_EXERCISE GOAL_. Please output, exactly and without pictures, the lines from the opening of the listing below through the line containing "Click globe icon next to @art.eurosky.social", both included.

_INPUT MATERIAL_.

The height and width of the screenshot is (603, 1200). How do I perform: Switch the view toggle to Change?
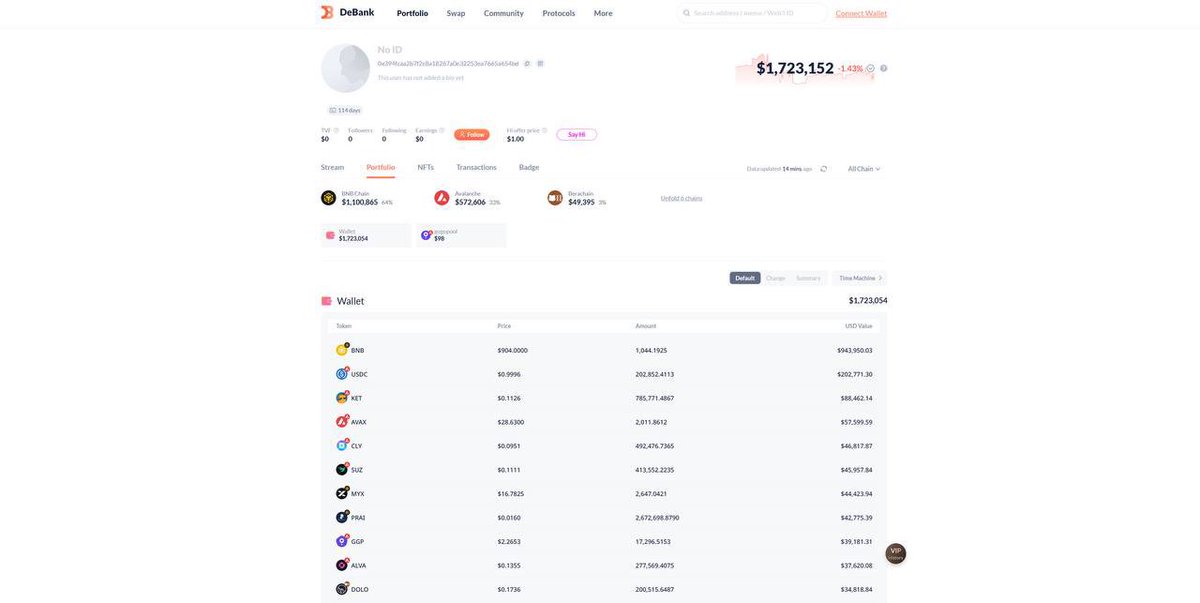(x=776, y=278)
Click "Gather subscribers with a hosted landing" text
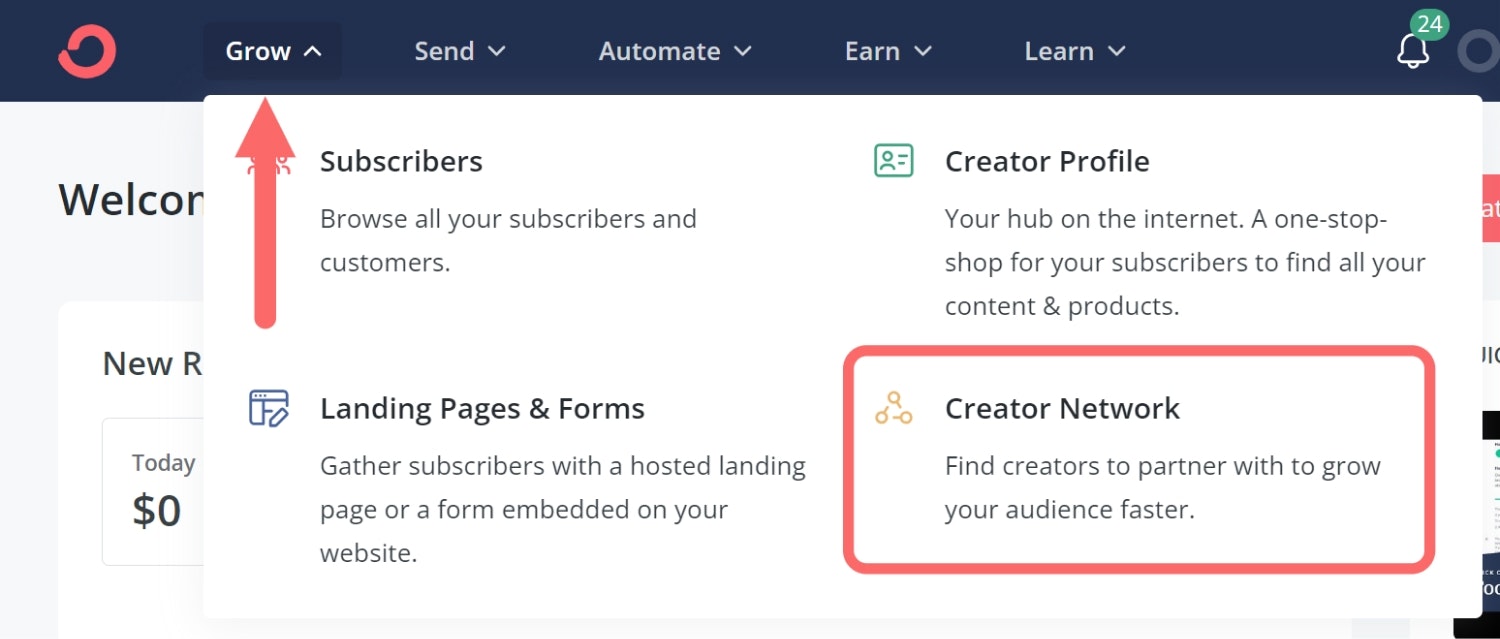Viewport: 1500px width, 639px height. (562, 466)
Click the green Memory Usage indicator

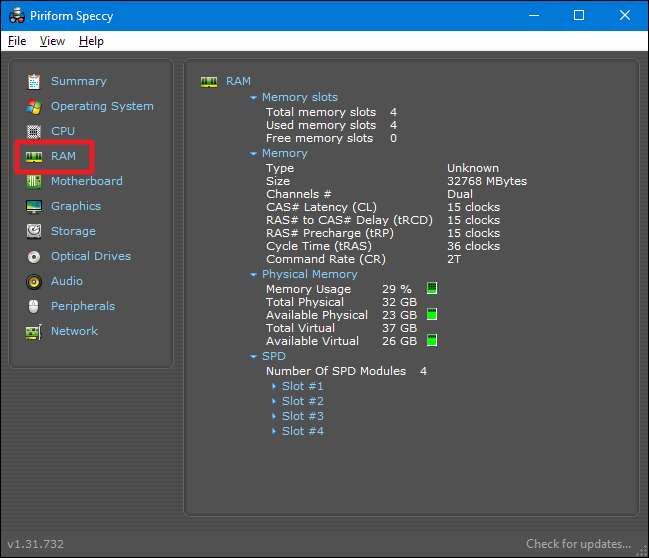pos(432,289)
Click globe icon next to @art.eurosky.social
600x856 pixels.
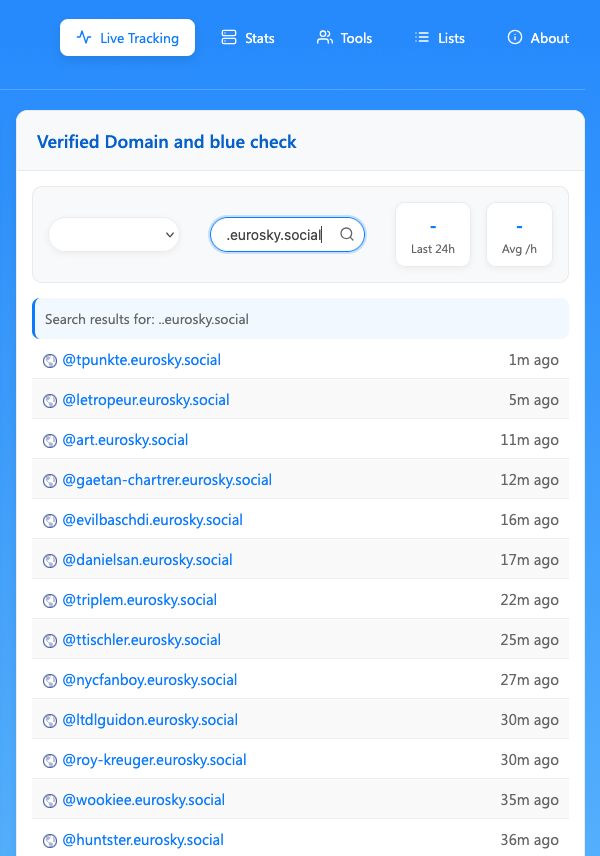[x=50, y=441]
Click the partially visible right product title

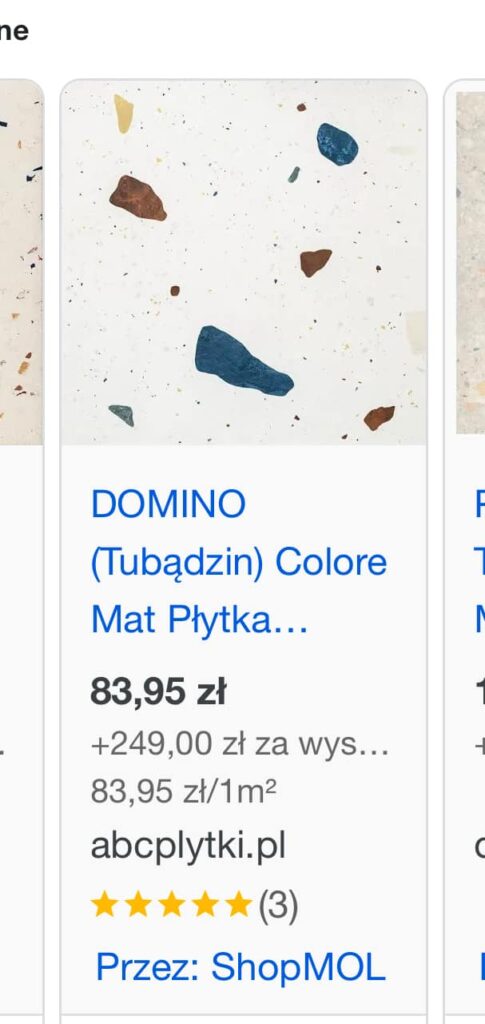pyautogui.click(x=480, y=562)
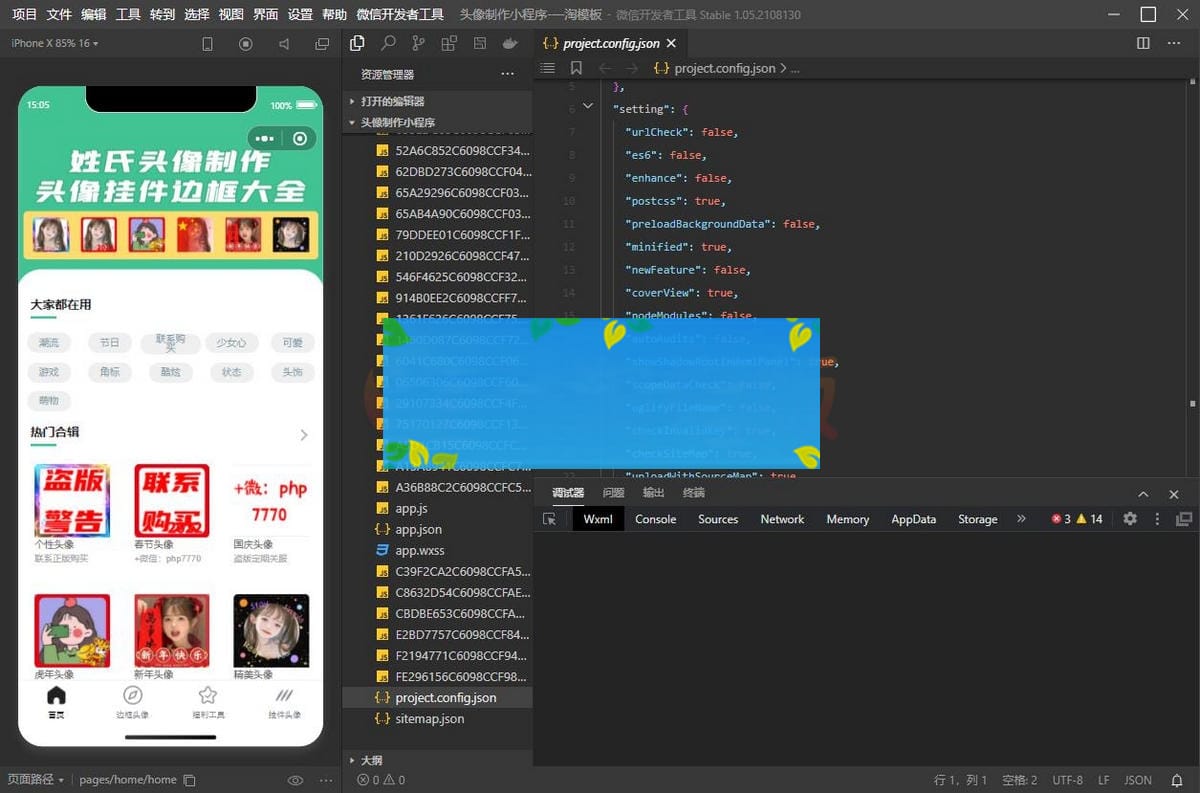Open the 工具 menu

click(128, 15)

_RESPONSE FOR THIS EXERCISE_.
The height and width of the screenshot is (603, 1200). How do I perform: Switch the view toggle to Change?
(x=776, y=278)
Click "Gather subscribers with a hosted landing" text
Viewport: 1500px width, 639px height. (562, 466)
Click the green Memory Usage indicator

pos(432,289)
Click globe icon next to @art.eurosky.social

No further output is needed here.